May 22, 2017

Web Certification Fail: Bad Assumptions Lead to Bad Technology

It should be abundantly clear, from two recent posts here, that the current model for certifying the identity of web sites is deeply flawed. When you connect to a web site, and your browser displays an https URL and a happy lock or key icon indicating a secure connection, the odds that you’re connecting to an impostor site, despite your browser’s best efforts, are uncomfortably high.

How did this happen? The last two posts unpacked some of the detailed problems with the current system. Today I want to explore the root cause: today’s system is based on wildly unrealistic assumptions about organizations and trust.

The theory behind the system is simple. Browser vendors will identify a set of Certificate Authorities (CAs) who are trusted to certify identities. Browsers will automatically accept any identity certificate issued by any of the trusted CAs.

The first step in making this system work is identifying some CA who is trusted by everybody in the world.

If that last sentence didn’t strike you as odd, go back and read it again. That’s right, the system assumes that there is some party who is trusted by everyone in the world — a spectacularly naive assumption.

Network engineers like to joke about the “evil bit”, a hypothetical label put on each network packet, indicating whether the packet is evil. (See RFC 3514, Steve Bellovin’s classic parody standards document codifying the evil bit. I’ve always loved that the official Internet standards series accepts parody standards.) Well, the “trusted bit” for certificate authorities is pretty much as the same as the evil bit, only applied to organizations rather than network packets. Yet somehow we ended up with a design that relies on this “trusted bit”.

The reason, in part, is unclear thinking about institutional trust, abetted by the unclear language we often use in discussing trust online. For example, we tend to conflate two meanings of the word “trusted”. The first meaning of “trusted”, which is the everyday meaning, implies a judgment that a party is unlikely to misbehave. The second meaning of “trusted”, more common in military security settings, is a factual statement that someone is vulnerable to misbehavior by another. In an ideal world, we would make sure that someone was trusted in the first sense before they became trusted in the second sense, that is, we would make sure that someone was unlikely to misbehave before we we made ourselves vulnerable to their misbehavior. This isn’t easy to do — and we will forget entirely to do it if we confuse the two meanings of trusted.

The second linguistic problem is to use the passive-voice construction “A is trusted to do X” rather than the active form “B trusts A to do X.” The first form is problematic because it doesn’t say who is doing the trusting. Consider these two statements: (A) “CNNIC is a trusted certificate authority.” (B) “Everyone trusts CNNIC to be a certificate authority.” The first statement might sound plausible, but the second is obviously false.

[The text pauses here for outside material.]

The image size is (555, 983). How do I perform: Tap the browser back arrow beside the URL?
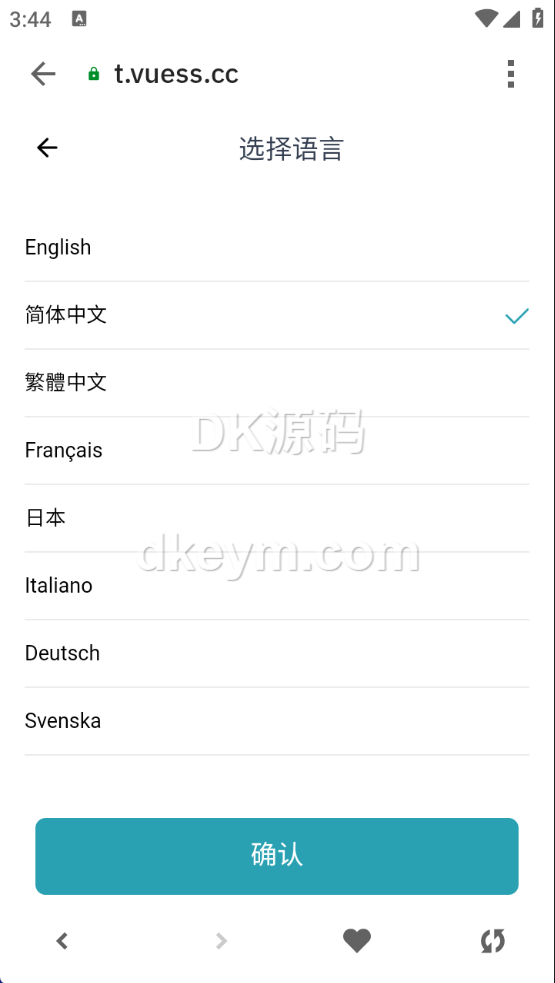43,74
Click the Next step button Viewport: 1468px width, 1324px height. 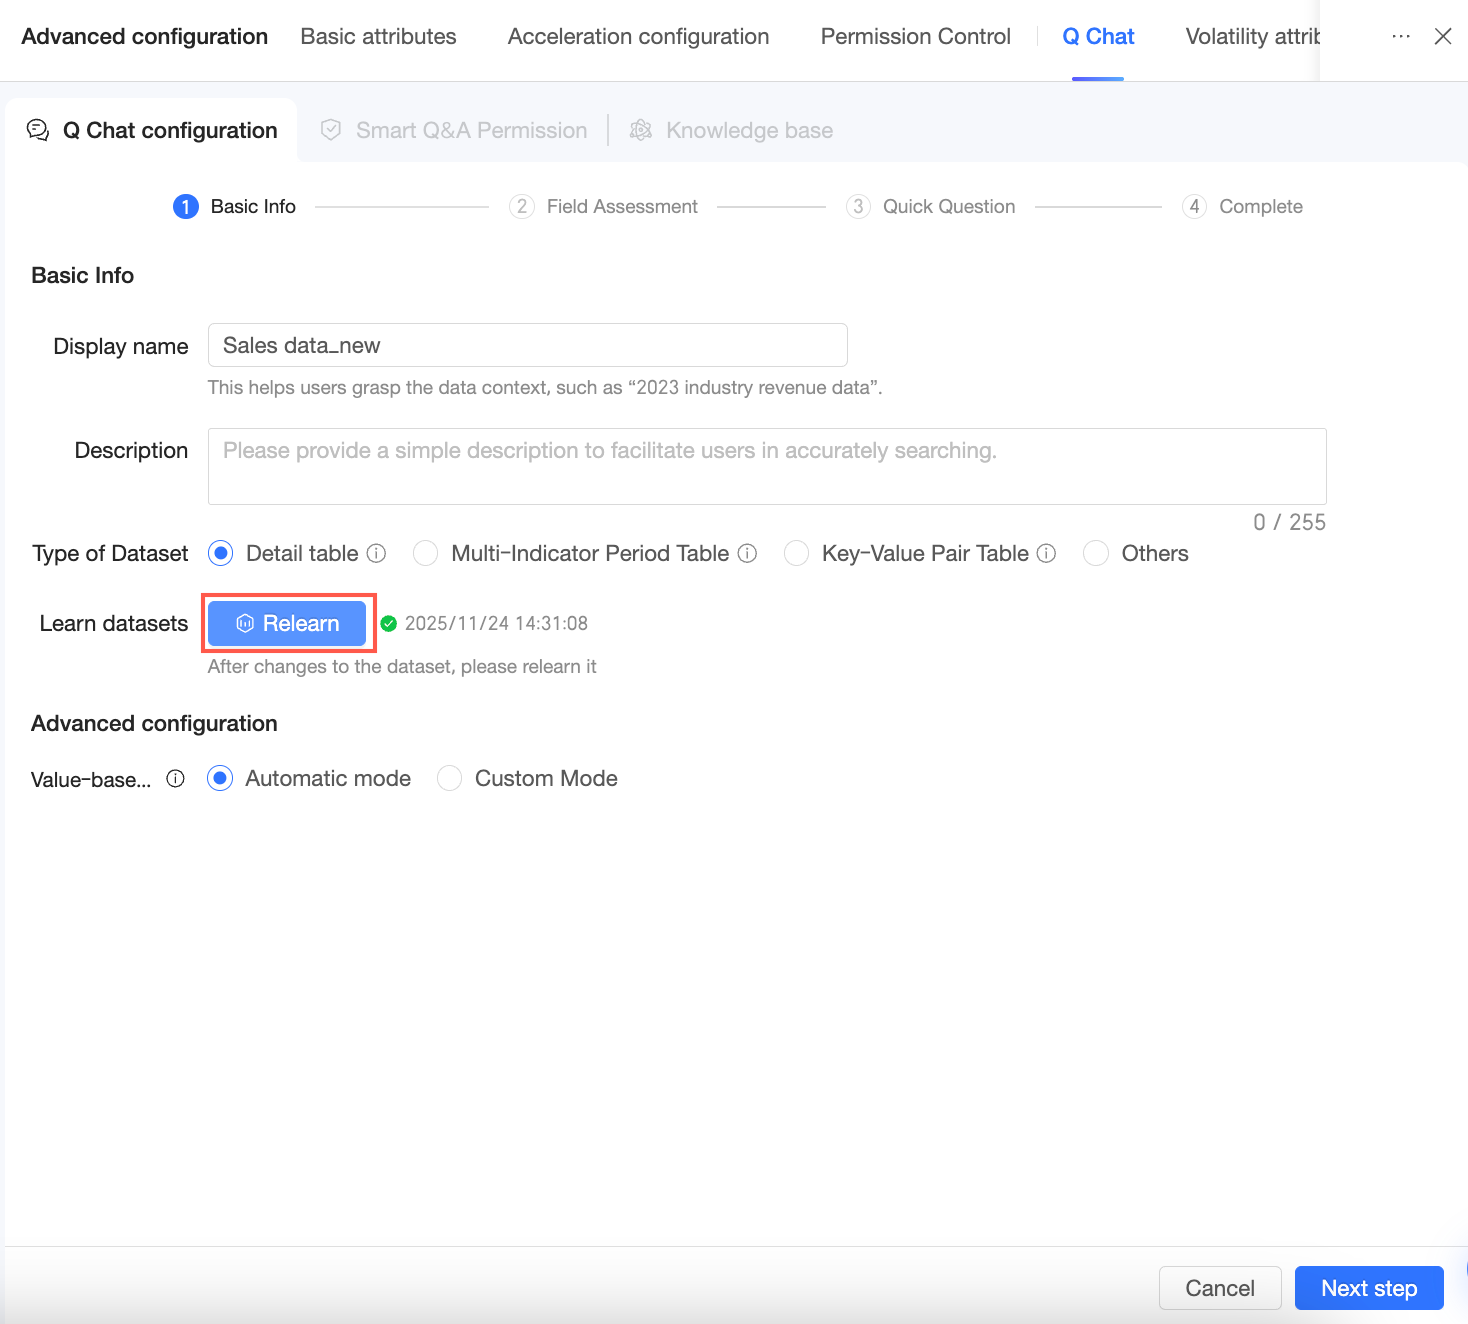(1368, 1288)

If you try to explain to yourself why the existing web certification system is sound, while avoiding the two errors above (confusing two senses of “trusted”, and failing to say who is doing the trusting), you’ll see pretty quickly that the argument for the current system is tenuous at best. You’ll see, too, that we can’t fix the system by using different cryptography — what we need are new institutional arrangements.